=== DATA FOR PROCESSING ===

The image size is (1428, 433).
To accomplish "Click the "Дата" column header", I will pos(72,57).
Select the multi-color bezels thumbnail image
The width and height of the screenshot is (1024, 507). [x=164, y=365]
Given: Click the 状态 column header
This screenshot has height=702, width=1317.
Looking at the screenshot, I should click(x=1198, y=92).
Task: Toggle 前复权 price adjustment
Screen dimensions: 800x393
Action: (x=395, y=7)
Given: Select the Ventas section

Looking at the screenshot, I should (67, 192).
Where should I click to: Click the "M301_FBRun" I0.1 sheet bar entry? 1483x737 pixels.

===

- REQUIREMENT:
Would you copy out every line in the records that includes the string "header"?

- TASK RESPONSE:
To accomplish "Click the "Дата" column header", I will pos(72,57).
Given: Click the 状态 column header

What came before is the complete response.